On Thu, Sep 1, 2016 at 12:38 PM, Richard Braun <rbr...@sceen.net> wrote:

> > > Most modern microkernels use synchronous IPC
> > > that just block, and many operations on top of them do block. The
> > > overall system on the other hand must be careful to avoid such
> > > deadlocks.
> >
> > OK, I read the Mach documentation for mach_msg() and concluded that it
> was
> > like a POSIX read(), that I could operate it in a mode where the kernel
> > absolutely would not block my process, and would return EWOULDBLOCK
> > instead.  That's basically a kernel guarantee, at least as much as it is.
> > (Notice that it doesn't guarantee how long the system call will take - 1
> > ms?  1 s?  1 week? - because it's not a real time system, which is why I
> > say "as much as it is")
>
> Yes, you can think of mach_msg as such a system call. Note that if
> the timeout is 0, it will return immediately instead of blocking,
> which is what a real-time system would do too. Real time systems
> aren't about that at all.
>
> > Are you now saying that's not how it works on Mach/Hurd?  If so, please
> let
> > me know, because I've been under a big misunderstanding that I need to
> get
> > cleared up!
>
> I think your mistake here is using MACH_SEND_TIMEOUT instead of
> MACH_RCV_TIMEOUT. Your message certainly was sent, so there is no
> reason to get a timeout error for that.
>

Here's the call:

     mach_msg(msg, MACH_SEND_MSG | MACH_SEND_TIMEOUT, msg->msgh_size,
              0, msg->msgh_remote_port,
              0, MACH_PORT_NULL);

Why should I specify MACH_RCV_TIMEOUT?  It's not a receive call.

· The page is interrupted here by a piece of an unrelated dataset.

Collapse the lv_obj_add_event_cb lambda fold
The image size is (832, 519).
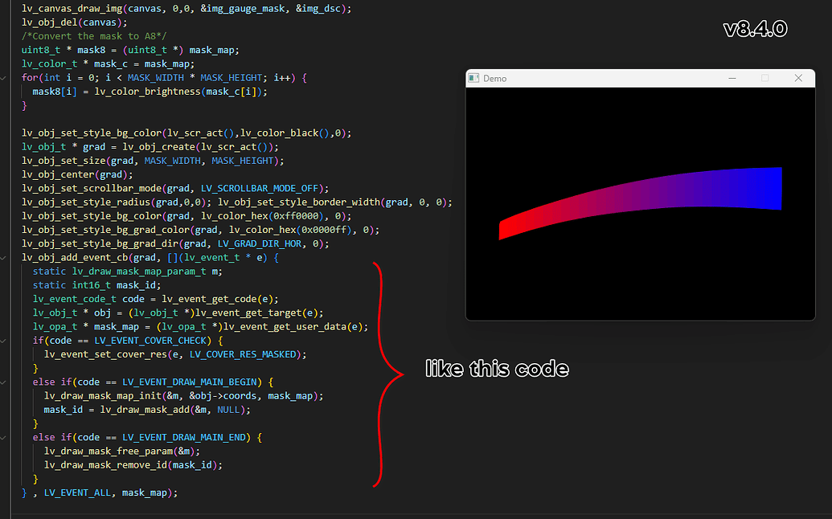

The way my code is structured, one thread handles the traffic from the
network to IPC, and a separate thread handles the traffic from IPC to the
network.  This call is in the network-to-IPC thread.  This thread never
receives anything except network traffic, which it blocks for.

I want a non-blocking send.  This one blocks if the message is vm_map, the
memory object passed in is goofed, and the message is targeted at a task
port on the local kernel (and it doesn't have to be the task that calls
mach_msg).


> Now that you know you should be using MACH_RCV_TIMEOUT, you should see
> that no server can block you indefinitely.


Just so we're on the same page here, should that call above block or not?

I just tried it again with MACH_RCV_TIMEOUT; it does the same thing.